There is a thread in this section which a brother asked about rejecting 'proposal' and silaturahim. I gave him an advice that include an example. There was a girl who interested to me, but I did not respond her and even then I chose another girl. However, it did not make her cut her silaturahim with me. We always greet each other when we met. That girl was her.

Yes, she had special feeling toward me. Her friends knew it too because she told them. But she could understand when I chose another girl. She was still kind and attentive to me. Frankly, this is what made me have positive view on her and realize that actually she could be the right wife if I chose her.

We start to communicate again after we meet again. This communication is intensive enough. But immediately I realize something after I notice how we communicate and what we say, and it makes me decide I should introduce her to my children.
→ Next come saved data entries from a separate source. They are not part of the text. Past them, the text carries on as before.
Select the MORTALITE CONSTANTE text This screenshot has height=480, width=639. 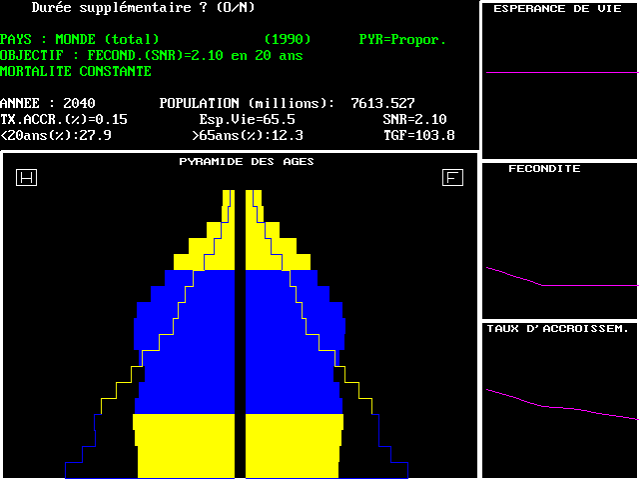coord(76,72)
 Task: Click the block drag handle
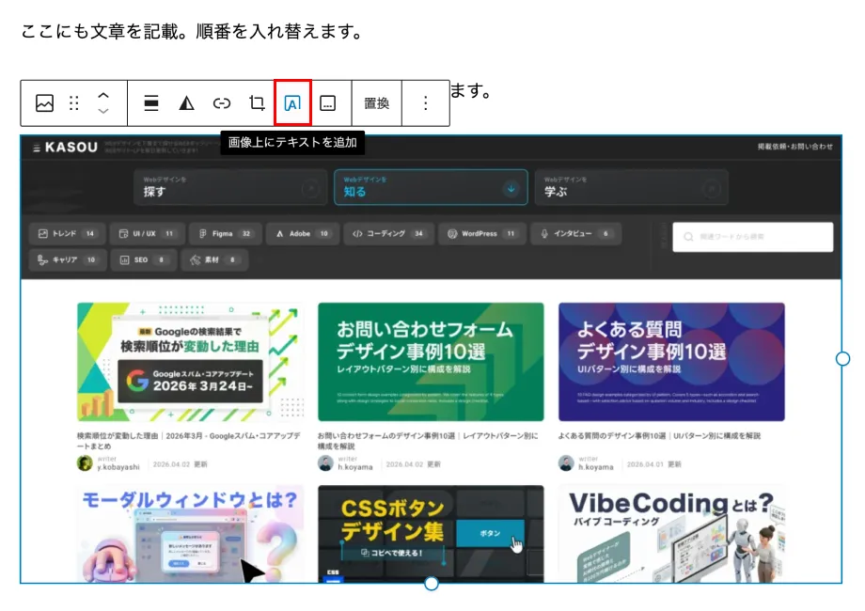click(74, 103)
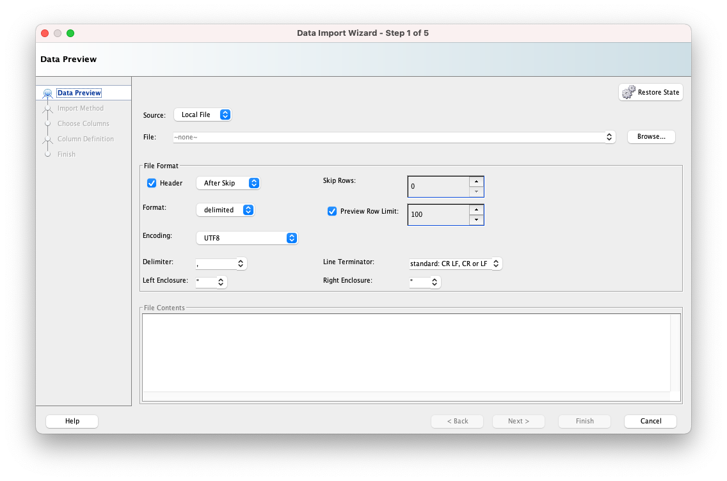Image resolution: width=727 pixels, height=481 pixels.
Task: Expand the Header After Skip dropdown
Action: (228, 183)
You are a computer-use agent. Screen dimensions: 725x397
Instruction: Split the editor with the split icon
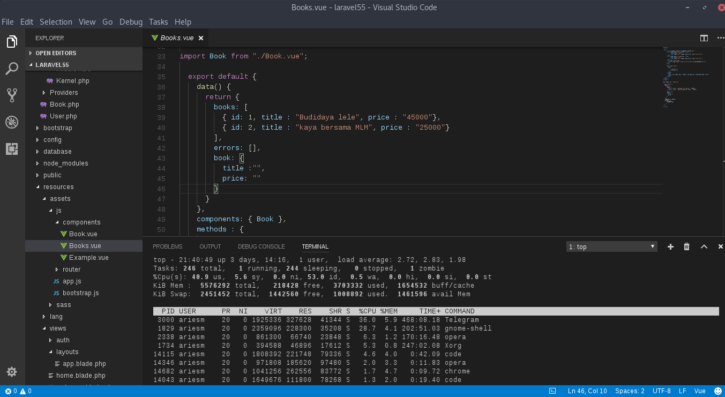point(704,38)

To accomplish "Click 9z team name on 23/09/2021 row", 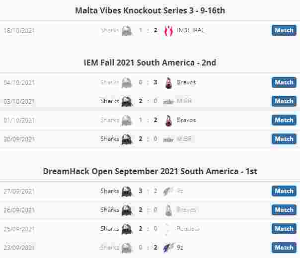I will (180, 248).
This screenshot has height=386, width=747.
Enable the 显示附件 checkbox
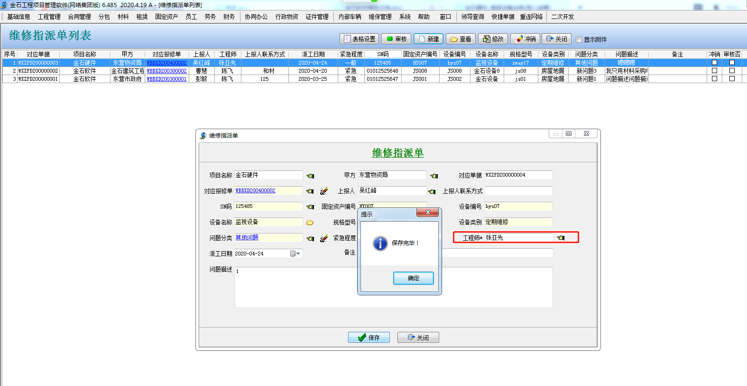[579, 40]
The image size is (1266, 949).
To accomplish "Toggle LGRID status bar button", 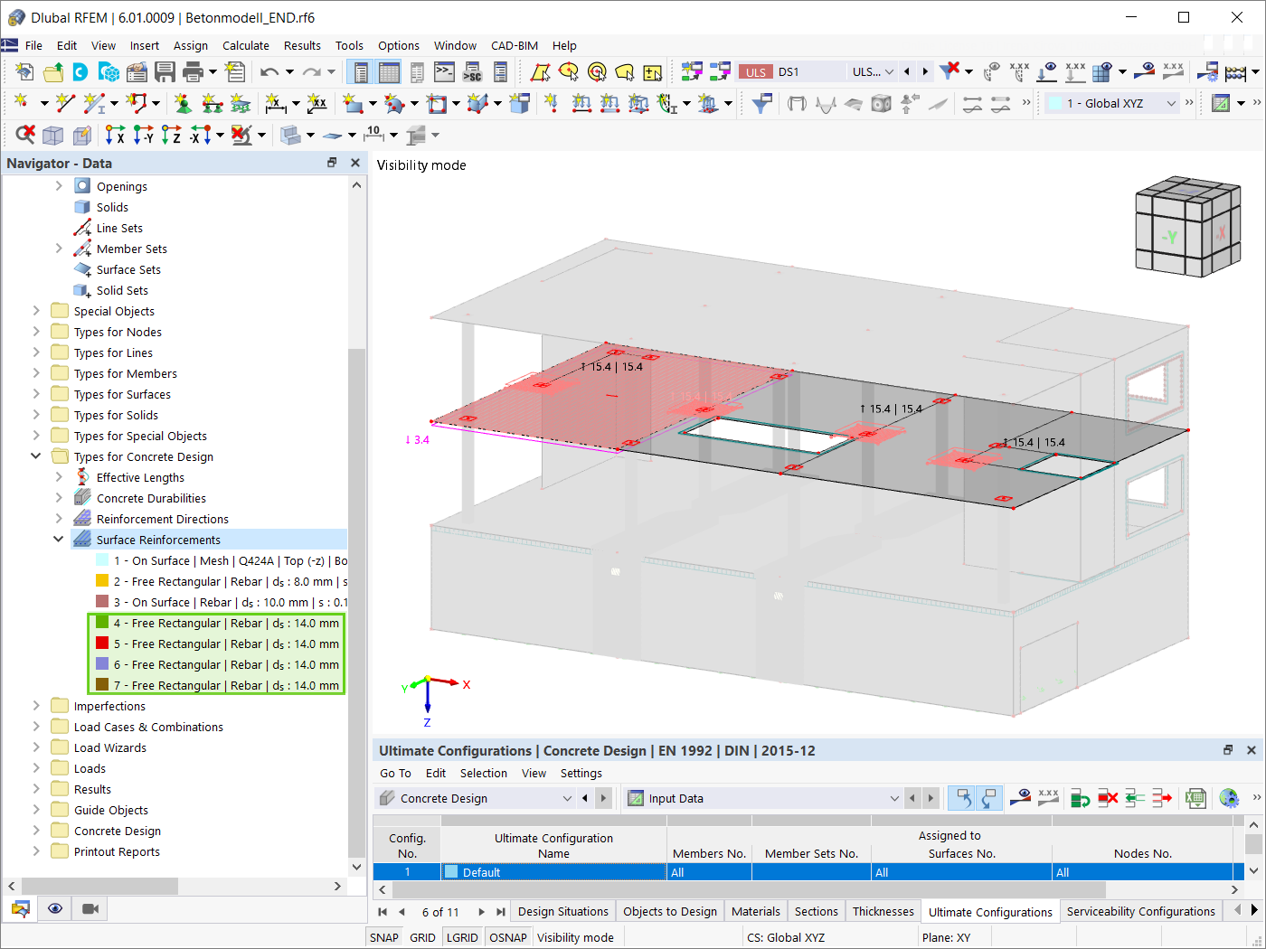I will (462, 937).

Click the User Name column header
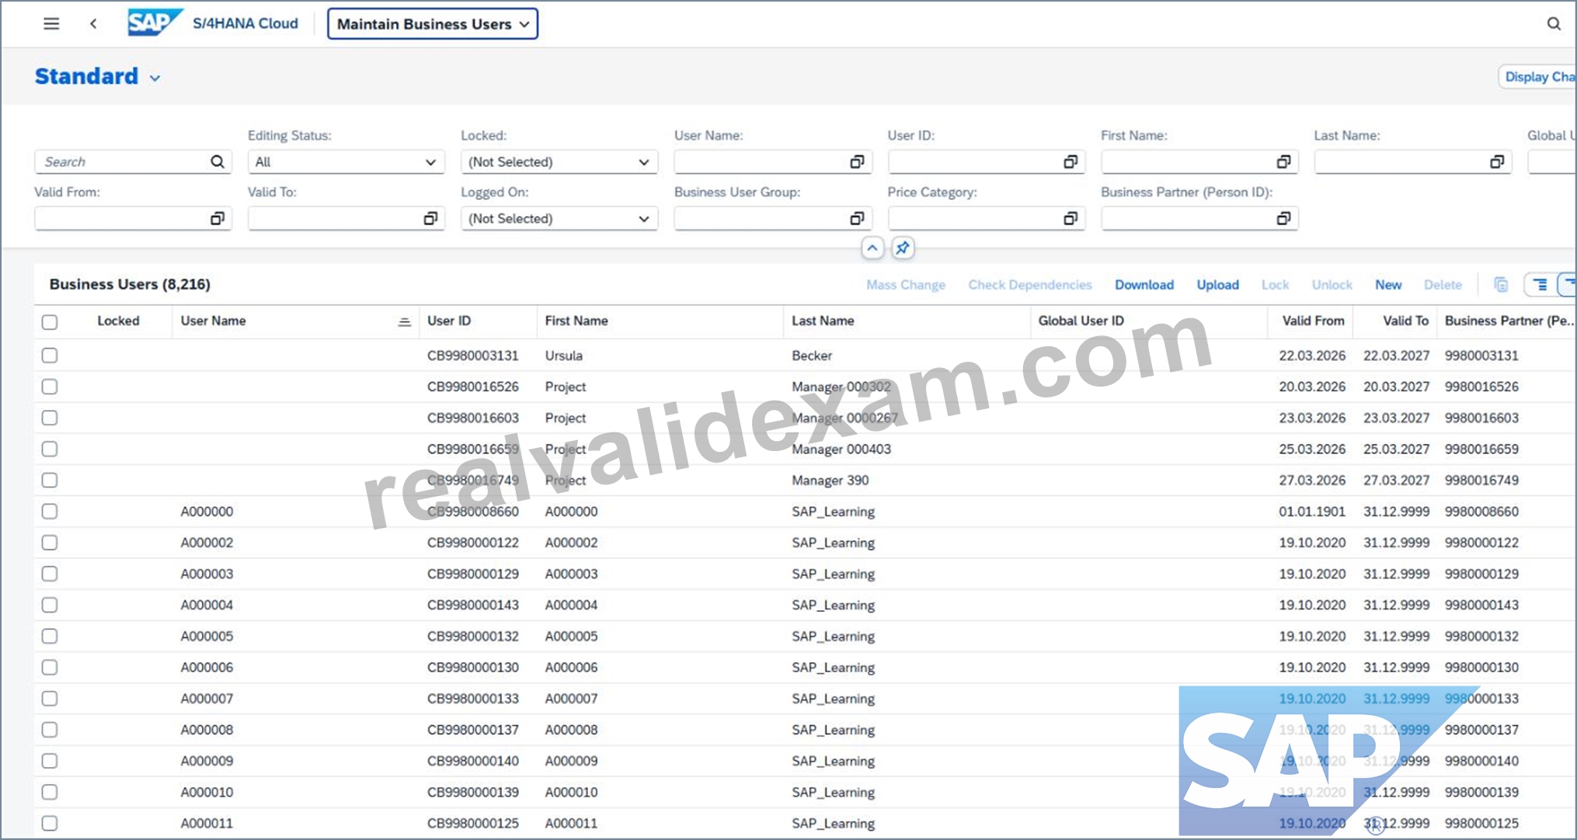click(x=214, y=321)
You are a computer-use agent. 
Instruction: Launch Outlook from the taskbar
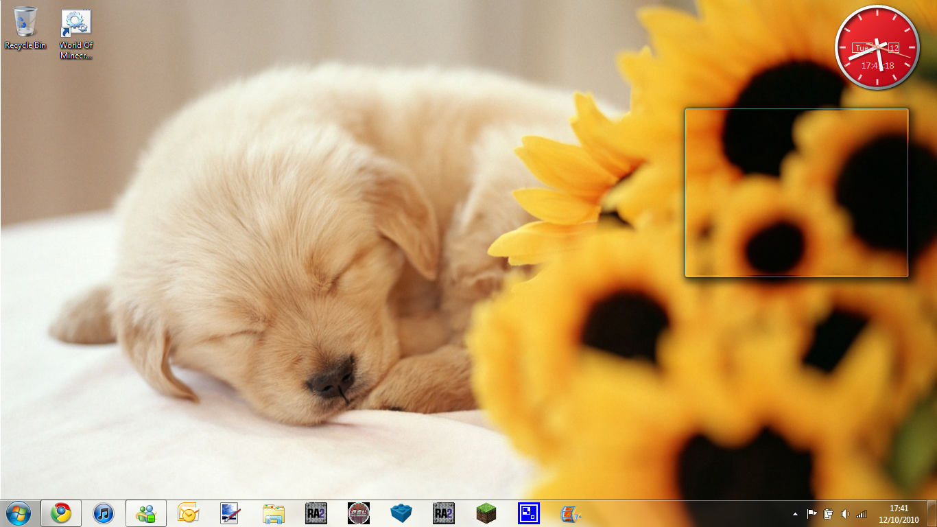(188, 513)
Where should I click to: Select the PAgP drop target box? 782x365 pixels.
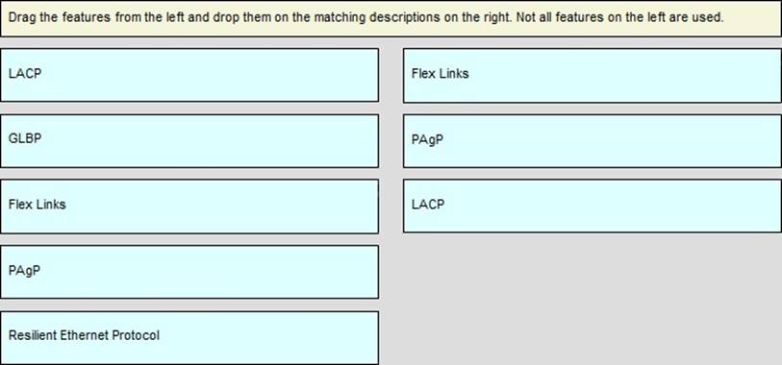[x=592, y=141]
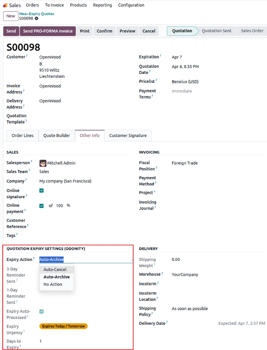
Task: Switch to the Order Lines tab
Action: [22, 136]
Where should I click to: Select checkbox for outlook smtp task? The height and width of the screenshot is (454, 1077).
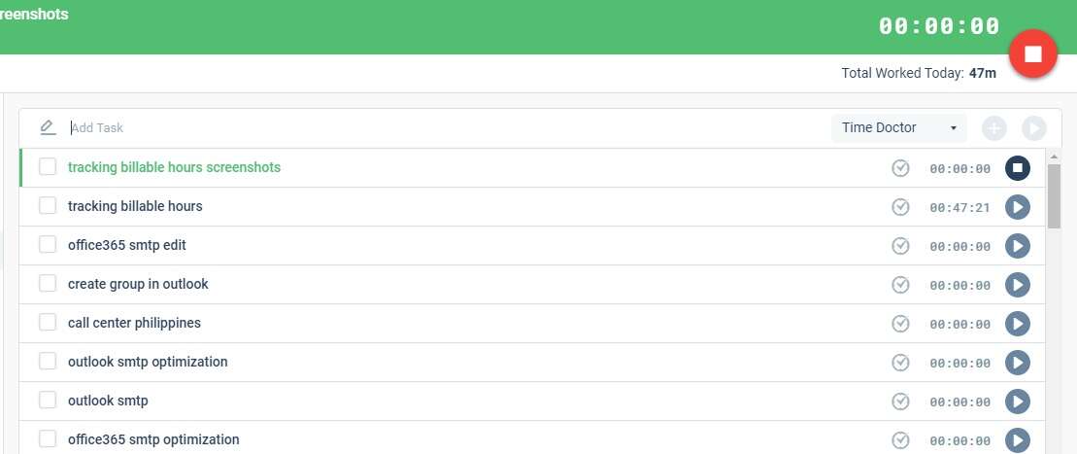pos(48,401)
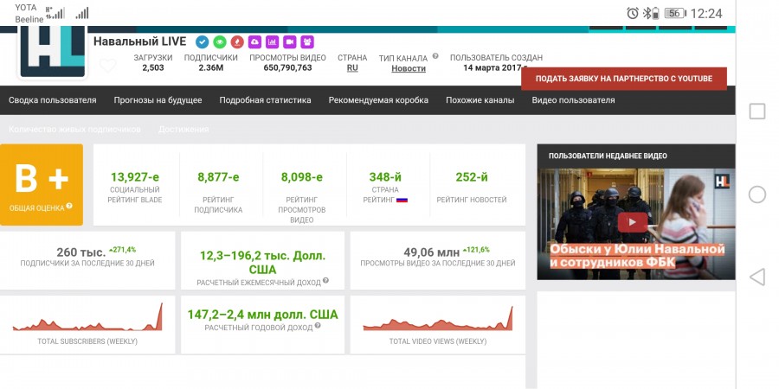Toggle the heart favorite icon

coord(107,66)
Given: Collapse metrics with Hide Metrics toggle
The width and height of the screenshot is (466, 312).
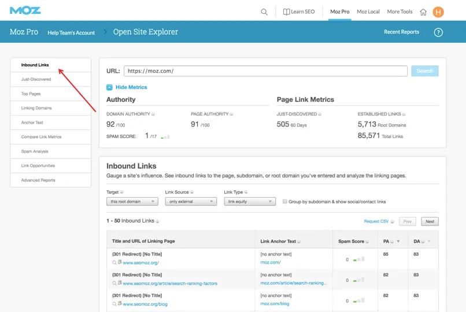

I think you can guess what would happen in intensive communication between a man and a woman which this woman has special attention toward this man, and this man has positive view toward her.

Marriage is the best way out of this situation.

But I realize too that this is too fast. My children seem like still cannot accept a new woman beside me. So my challenge is how to make my children understand it although for this time I have no idea how to tell my children. I love my children, but I cannot lie to myself that I am just ordinary man who can feel lonely too.

If I planned to remarry and then start to look for someone, the situation would be easier because I could tell my children before I meet someone. But it happen without planned before.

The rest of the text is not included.